U.S. Halts New Rules Aimed at Abuses by For-Profit Colleges
By STACY COWLEY and PATRICIA COHEN
New York Times
JUNE 14, 2017
A for-profit ITT Technical Institute school in Vista, Calif. The chain was shut down after accusations of fraud. Credit Sandy Huffaker for The New York Times
The Trump administration is delaying — and considering dismantling — two new rules that were a cornerstone of the Obama administration’s crackdown on predatory for-profit colleges.
The announcement by the Education Department on Wednesday throws into limbo changes that would speed up and expand a system for erasing the federal loan debt of student borrowers who were cheated by colleges that acted fraudulently. It also freezes the implementation of key parts of what is known as the gainful employment mandate, which cuts off loans to colleges if their graduates do not earn enough money to pay off their student debt.
The move came just over two weeks before the rules were to take effect on July 1. The agency said it would form new rule-making committees to study the regulations and would hold off on implementing them until the review was completed.
“Fraud, especially fraud committed by a school, is simply unacceptable,” Education Secretary Betsy DeVos said in a statement. “Unfortunately, last year’s rule-making effort missed an opportunity to get it right. The result is a muddled process that’s unfair to students and schools, and puts taxpayers on the hook for significant costs.”
The agency also took aim at the Obama administration’s rules on gainful employment, criticizing them as “overly burdensome and confusing” for colleges.

Click-target data
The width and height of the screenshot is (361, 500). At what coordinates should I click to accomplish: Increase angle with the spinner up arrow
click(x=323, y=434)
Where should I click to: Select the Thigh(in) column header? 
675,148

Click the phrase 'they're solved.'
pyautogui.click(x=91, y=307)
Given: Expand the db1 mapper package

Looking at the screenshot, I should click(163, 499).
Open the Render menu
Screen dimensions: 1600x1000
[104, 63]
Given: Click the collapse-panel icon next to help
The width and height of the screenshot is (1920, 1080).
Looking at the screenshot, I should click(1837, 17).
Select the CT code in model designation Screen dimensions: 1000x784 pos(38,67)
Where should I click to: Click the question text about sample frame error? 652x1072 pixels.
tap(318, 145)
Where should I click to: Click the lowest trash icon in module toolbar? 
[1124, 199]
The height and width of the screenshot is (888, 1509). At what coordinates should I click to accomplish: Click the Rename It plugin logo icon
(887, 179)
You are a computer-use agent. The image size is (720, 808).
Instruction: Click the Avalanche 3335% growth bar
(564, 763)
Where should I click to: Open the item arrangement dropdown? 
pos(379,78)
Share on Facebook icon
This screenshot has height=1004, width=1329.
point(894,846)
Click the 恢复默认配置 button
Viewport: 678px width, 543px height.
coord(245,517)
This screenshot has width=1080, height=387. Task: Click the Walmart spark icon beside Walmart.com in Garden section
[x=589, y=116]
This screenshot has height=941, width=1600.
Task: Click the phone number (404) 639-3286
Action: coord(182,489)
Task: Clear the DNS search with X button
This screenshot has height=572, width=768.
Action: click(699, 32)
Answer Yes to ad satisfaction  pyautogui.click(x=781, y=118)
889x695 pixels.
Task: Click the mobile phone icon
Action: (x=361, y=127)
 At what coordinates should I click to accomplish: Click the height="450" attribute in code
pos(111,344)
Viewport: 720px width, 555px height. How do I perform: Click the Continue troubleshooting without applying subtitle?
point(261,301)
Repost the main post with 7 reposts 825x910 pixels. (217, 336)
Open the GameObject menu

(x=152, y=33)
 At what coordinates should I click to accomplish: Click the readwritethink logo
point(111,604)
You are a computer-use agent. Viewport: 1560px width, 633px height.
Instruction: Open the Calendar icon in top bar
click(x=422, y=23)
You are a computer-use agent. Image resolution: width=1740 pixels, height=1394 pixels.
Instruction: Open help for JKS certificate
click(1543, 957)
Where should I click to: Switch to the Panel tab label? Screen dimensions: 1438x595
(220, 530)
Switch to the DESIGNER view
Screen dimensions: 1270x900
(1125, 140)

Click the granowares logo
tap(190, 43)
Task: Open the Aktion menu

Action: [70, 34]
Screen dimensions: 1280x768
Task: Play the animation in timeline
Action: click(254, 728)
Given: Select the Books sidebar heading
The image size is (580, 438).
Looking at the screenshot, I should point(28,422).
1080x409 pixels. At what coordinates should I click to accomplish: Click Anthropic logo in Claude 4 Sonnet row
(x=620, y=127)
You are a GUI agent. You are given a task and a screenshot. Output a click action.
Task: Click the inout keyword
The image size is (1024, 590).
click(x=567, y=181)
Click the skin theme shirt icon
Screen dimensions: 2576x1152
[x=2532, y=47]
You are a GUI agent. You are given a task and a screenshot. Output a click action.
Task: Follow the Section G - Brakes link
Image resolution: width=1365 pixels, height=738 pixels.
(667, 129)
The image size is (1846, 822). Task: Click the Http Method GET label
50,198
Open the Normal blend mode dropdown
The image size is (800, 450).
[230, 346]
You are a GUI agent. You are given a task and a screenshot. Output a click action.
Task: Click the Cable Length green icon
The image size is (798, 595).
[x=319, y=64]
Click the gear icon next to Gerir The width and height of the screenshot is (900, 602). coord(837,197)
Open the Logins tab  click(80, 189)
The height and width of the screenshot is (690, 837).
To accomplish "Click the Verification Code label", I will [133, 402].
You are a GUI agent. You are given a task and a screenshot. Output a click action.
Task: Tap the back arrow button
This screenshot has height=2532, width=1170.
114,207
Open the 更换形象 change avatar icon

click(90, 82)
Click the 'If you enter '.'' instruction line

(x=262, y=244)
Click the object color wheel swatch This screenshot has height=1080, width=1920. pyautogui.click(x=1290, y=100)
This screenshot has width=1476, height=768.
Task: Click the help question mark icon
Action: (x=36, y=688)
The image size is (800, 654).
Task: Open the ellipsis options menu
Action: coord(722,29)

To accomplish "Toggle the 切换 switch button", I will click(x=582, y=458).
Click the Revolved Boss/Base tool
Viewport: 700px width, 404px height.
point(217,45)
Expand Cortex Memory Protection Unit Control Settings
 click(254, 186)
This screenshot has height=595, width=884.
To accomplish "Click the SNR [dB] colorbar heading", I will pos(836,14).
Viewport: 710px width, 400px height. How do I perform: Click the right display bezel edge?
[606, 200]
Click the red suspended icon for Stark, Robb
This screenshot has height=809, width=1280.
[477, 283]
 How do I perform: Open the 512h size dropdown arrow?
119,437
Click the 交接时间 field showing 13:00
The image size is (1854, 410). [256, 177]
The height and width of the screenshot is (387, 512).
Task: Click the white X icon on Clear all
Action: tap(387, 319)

WORK TO DO: Write out the full article about the paused for-profit college rules word for word.

OUTPUT OF THE EXERCISE:
U.S. Halts New Rules Aimed at Abuses by For-Profit Colleges
By STACY COWLEY and PATRICIA COHEN
New York Times
JUNE 14, 2017
A for-profit ITT Technical Institute school in Vista, Calif. The chain was shut down after accusations of fraud. Credit Sandy Huffaker for The New York Times
The Trump administration is delaying — and considering dismantling — two new rules that were a cornerstone of the Obama administration’s crackdown on predatory for-profit colleges.
The announcement by the Education Department on Wednesday throws into limbo changes that would speed up and expand a system for erasing the federal loan debt of student borrowers who were cheated by colleges that acted fraudulently. It also freezes the implementation of key parts of what is known as the gainful employment mandate, which cuts off loans to colleges if their graduates do not earn enough money to pay off their student debt.
The move came just over two weeks before the rules were to take effect on July 1. The agency said it would form new rule-making committees to study the regulations and would hold off on implementing them until the review was completed.
“Fraud, especially fraud committed by a school, is simply unacceptable,” Education Secretary Betsy DeVos said in a statement. “Unfortunately, last year’s rule-making effort missed an opportunity to get it right. The result is a muddled process that’s unfair to students and schools, and puts taxpayers on the hook for significant costs.”
The agency also took aim at the Obama administration’s rules on gainful employment, criticizing them as “overly burdensome and confusing” for colleges.